Il 16 ottobre del 2020, Ivan Della Mea avrebbe avuto ottant’anni. Cantastorie, poeta, scrittore (anche di gialli), giornalista (per meglio dire editorialista, ché era il suo status più adatto, o fulminante corsivista), ricercatore di sentieri di cultura popolare e orale, fra i fondatori del Nuovo Canzoniere Italiano, per molti anni presidente dell’Istituto Ernesto de Martino, operatore - ma meglio agitatore - culturale, militante comunista (dove il termine ha una forte valenza libertaria). Almeno come l’ho cosciuto io persona decisa, radicale, perennemente in polemica con il mondo, ma anche buona, con senso dell’umorismo e con una certa dose di autoironia. Una persona divertente: tipologia apparentemente non ascrivibile a classiche categorie, ma per me decisiva.
Cantautore atipico, le sue canzoni fanno parte del patrimonio del canto sociale italiano, d’impegno si diceva una volta, ma capace anche di raccontare stati d’animo e storie di grande umanità, raramente legate alla cronaca del momento. Semmai orientato verso il periodo storico, la riflessione estesa e la capacità di intervenire sui pensieri e sui comportamenti (ascoltare, per esempio, la seconda parte di “Mangia el carbon e tira l’ultim fiaa”: “E’ l’ulivo e il sole”).
Cantante audace, diciamo così, sempre in bilico sull’intonazione e con una “esse” traballante (“chi se ne frega!”), ma capace di scrivere melodie molto interessanti e belle, ripercorrendo certamente modi popolari, ma con forti elementi di originalità melodica, costume non sempre usuale nel cantautorato pop. Le prime canzoni in dialetto milanese, “Io so che un giorno” (l’istituzione negata che si fa poesia), l’elegia dedicata a Gianni Bosio, “Piccolo uomo” scritta con Paolo Ciarchi, la lunga iterativa ballata “La nave dei folli”, per citarne solo alcune, sono opere che ancora raccontano l’umanità che non perde la memoria e cerca da sempre quello che qualcuno chiama il sogno di una cosa. E poi c’è quel piccolo capolavoro che è “O cara moglie”, il suo brano più conosciuto, magnifica sintesi di racconto privato e impegno sociale, cronaca e invettiva.

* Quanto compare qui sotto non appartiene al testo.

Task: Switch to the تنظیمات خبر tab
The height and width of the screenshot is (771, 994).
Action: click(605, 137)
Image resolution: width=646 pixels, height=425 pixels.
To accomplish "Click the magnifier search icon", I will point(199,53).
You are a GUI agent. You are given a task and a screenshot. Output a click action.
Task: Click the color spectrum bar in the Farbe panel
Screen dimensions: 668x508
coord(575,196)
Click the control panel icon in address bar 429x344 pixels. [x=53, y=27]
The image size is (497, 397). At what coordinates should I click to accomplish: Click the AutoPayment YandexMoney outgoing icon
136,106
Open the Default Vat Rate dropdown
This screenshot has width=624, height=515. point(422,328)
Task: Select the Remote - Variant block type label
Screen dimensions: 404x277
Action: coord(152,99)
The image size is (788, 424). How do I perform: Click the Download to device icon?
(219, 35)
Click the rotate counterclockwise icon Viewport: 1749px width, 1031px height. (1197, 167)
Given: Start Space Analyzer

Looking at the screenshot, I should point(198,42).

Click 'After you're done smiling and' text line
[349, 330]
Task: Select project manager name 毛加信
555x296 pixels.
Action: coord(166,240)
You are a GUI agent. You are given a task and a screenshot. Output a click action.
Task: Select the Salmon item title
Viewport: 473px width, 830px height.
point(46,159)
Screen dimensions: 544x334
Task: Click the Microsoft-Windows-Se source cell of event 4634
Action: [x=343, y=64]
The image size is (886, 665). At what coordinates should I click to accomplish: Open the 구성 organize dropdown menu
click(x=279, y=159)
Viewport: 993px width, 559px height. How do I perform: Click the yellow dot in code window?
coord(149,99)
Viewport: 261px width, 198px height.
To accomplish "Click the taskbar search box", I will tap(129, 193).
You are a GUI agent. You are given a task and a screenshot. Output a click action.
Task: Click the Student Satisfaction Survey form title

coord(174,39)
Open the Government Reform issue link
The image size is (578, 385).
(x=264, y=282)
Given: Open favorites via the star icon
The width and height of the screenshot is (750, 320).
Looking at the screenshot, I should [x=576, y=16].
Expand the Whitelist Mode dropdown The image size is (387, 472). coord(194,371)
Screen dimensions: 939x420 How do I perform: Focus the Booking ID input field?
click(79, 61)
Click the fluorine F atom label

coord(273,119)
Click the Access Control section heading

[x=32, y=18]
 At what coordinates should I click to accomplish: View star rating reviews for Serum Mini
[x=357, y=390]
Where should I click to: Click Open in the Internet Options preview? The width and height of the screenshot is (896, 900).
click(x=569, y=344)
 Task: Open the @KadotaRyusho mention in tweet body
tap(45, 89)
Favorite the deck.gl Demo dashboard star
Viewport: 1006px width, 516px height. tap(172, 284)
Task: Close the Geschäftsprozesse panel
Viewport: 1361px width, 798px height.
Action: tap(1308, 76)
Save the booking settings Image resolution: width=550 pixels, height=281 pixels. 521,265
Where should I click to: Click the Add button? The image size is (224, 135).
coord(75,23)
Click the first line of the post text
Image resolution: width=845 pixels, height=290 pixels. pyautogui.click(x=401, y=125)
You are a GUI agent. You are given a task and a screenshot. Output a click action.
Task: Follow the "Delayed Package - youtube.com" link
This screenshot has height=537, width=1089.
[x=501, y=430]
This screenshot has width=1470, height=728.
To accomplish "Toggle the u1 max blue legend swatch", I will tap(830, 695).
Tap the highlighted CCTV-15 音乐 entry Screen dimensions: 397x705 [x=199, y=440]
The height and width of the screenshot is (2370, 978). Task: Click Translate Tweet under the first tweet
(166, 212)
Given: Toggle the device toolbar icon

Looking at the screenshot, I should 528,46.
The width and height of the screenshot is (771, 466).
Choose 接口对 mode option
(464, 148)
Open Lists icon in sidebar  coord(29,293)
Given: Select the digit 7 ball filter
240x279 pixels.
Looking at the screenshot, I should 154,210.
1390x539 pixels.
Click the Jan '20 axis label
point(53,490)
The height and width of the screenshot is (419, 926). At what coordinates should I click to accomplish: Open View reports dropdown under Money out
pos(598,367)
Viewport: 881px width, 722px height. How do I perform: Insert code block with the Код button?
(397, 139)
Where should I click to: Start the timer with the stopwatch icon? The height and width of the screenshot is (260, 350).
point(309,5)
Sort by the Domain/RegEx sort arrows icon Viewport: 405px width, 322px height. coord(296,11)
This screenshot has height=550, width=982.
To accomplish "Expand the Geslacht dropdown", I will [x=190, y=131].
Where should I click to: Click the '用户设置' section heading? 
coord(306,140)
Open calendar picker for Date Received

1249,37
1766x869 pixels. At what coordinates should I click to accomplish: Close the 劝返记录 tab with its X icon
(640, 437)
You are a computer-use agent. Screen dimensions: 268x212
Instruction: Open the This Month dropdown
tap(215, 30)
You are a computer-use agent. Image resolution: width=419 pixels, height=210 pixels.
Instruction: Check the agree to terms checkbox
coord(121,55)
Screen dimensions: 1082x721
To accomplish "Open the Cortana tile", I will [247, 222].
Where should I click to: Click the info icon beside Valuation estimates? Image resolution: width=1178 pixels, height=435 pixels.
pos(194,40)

Ho conosciuto Ivan alla metà degli anni Settanta, incontrato in varie occasioni musicali e militanti. Lo invitai per un concerto a San Giovanni Valdarno, era accompagnato dal chitarrista Alberto Ciarchi (fratello di Paolo), era un’iniziativa autogestita e alla fine lo pagai meno di quanto si era pattuito. Promisi un bilanciamento che non c’è mai stato. Lui accettò consapevole di come sarebbe andata a finire. All’epoca succedeva. La cosa gliel’ho più volte ricordata, negli anni successivi, e ogni volta mi ha fulminato con qualche battuta delle sue.
Ho seguito sempre i suoi lavori discografici, andando a ricercare le realizzazioni degli anni Sessanta per mettermi in pari (all’epoca altri erano i miei punti di riferimento musicale), e ogni volta ho provato a ricucire la sua biografia (per certi versi e fino a un certo momento sorprendente), le sue “storie di casa”, mettendole insieme ai suoi percorsi politici. Tutti elementi di cui molte delle sue canzoni erano piene.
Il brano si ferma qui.